In a city of violence, mankind’s future is determined by the most advanced blade fighter ever created in first person, parkour action platformer — Ghostrunner
A collaboration between One More Level, Slipgate6 and 3D Realms, Ghostrunner is set in a dark, dystopian vision of the future within and around Dharma Tower, an industrial megastructure housing the last remnants of post-apocalyptic mankind. It’s a dark, metallic and cold futuristic environment the developers portray but bathed in the neon blues, oranges and pinks of its cyberpunk influences. Sparks of hot metal bounce off the surface as the friction of the machinery supporting Dharma Tower interacts in an abrasive manner.
The initial pace of the Ghostrunner seems somewhat daunting as you take control. The fluidity of his motion almost feels like floating on an air cushion with only really solid impacts deterring from your gathered momentum whether you are running, jumping or sliding around Dharma Tower. That daunting feeling doesn’t let up as you take to the air and realise the time you have to make life or death decisions mid-motion is short at best.
Very quickly however your hands accommodate your commands, you slow things down mid-flight and start to naturally almost preemptively react to the environment and enemies you are faced with. The first time that all come together in a complete string of jumps, wall runs, slides and katana inflicted death you will sit back, be impressed with yourself and immediately be hooked on Ghostrunner’s design.
That’s not to say that feeling of accomplishment comes immediately. Ghostrunner is punishing.
Miss a jump — die. Don’t jump high enough – die. Poor dodge — die. Don’t be surprised on the completion of your first level to see your death counter in the double digits. It’s never unfair though and on every death, you will know what went wrong with a good idea of how to fix it so you never feel deterred from trying again.
Dharma Tower isn’t the only place you can explore. With Ghostrunner’s abilities extended by some cybernetic enhancements, you can also enter the cybervoid, a Tron-esque virtual world where the Ghostrunner can unlock a variety of upgrades within his systems. Here the pace slows and precise platforming and mental challenges are deployed in order to progress before your eventual reward.
There’s always a period of adjustment needed when Ghostrunner attains a new ability. How and when it should be utilised and how does it intertwine with your existing abilities? It’s safe to say that the developers have done a great job in combining story progression with progressively more challenging pseudo-tutorial sections which help you to attune to your new control set before letting you loose with more freestyle level designs.
Each stage in the story is contained within its own level and takes the most advantage of the abilities you have unlocked up to press. Repeat plays are possible via a level select and it only really becomes visible through repeated plays what the optimal path to completion is. On the first play, you’ll still find some areas where it flows but it’s not until you master the nuances of the abilities can you truly appreciate the parkour playground on offer.

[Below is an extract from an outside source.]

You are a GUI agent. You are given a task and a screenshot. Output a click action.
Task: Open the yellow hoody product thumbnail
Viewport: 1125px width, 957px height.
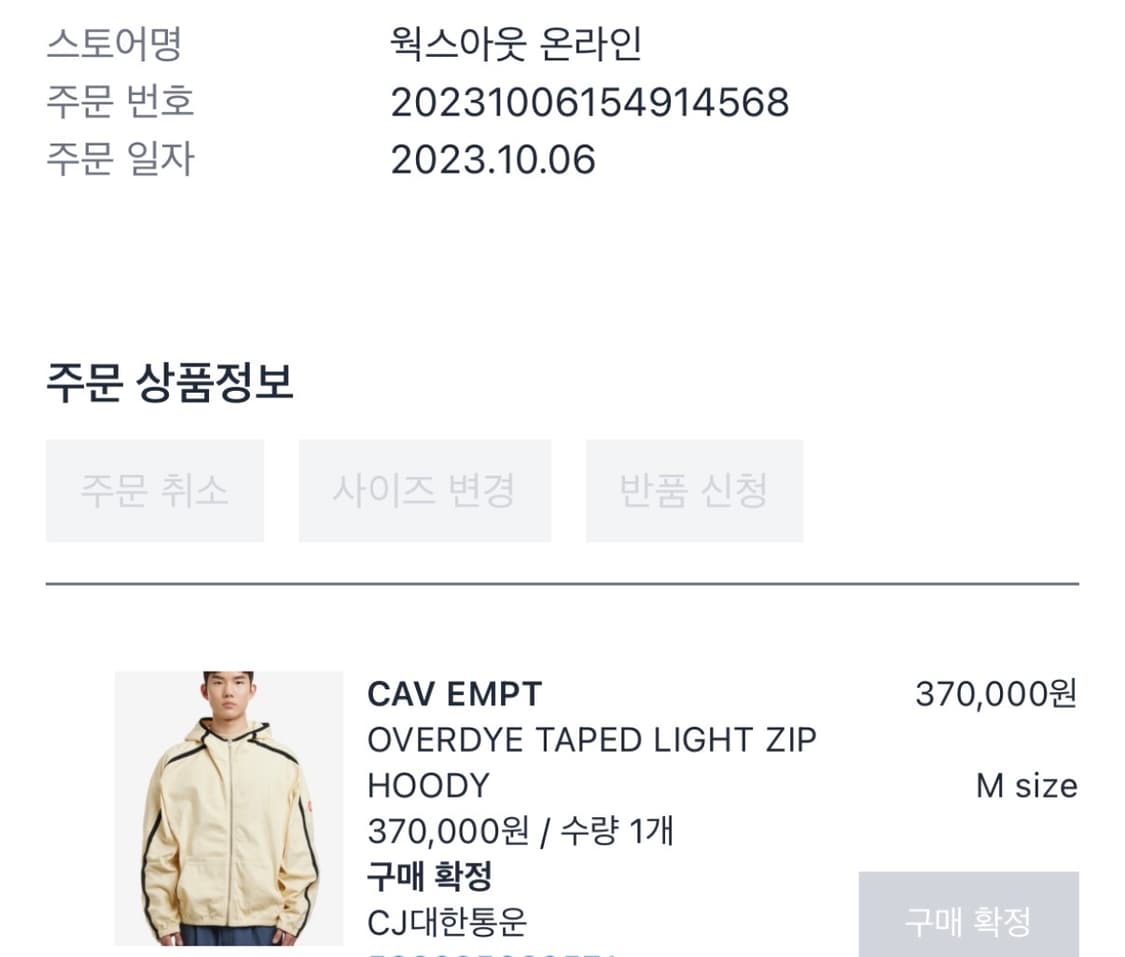228,808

Every playground, unfortunately, has its bullies and Ghostrunner is no different. Enemies are just as deadly as you with one hit kill mechanics going in both directions. Even basic enemies have an unreal aim and if you don’t utilise the skills on offer your progress will be hampered early on. As you reach higher levels of Dharma Tower, more advanced adversaries are encountered with some of Ghostrunner’s own arsenal equipped and altering the challenge faced.
Many levels complicate encounters with shield generators for enemies making them invincible until dispatched. The majority are placed on the optimal parkour path in each area; so a seamless and ultimately more impressive run is possible with the right forethought and action.
At its best when your flow is unbroken; Ghostrunner can feel oddly clunky when you approach enemies in a more classic fashion. More likely an unintended consequence of the “in the moment” twitch style gaming the controls provide; it can feel awkward when you fall from a wall and just stop dead and need to run at an enemy to dispatch them. There’s either death/reset at the end of failed parkour or the dodgy run back to a point where you can reintegrate back into the intended course
Getting into the groove is essential; Ghostrunner expects you to be all ninja, all the time and when you adjust to its pacing it flows like a hot knife through butter or a sharp blade through soft flesh (pick your analogy). Although available across the console and PC spectrum it looks great on every platform but at the high end, it feels and looks next-generation.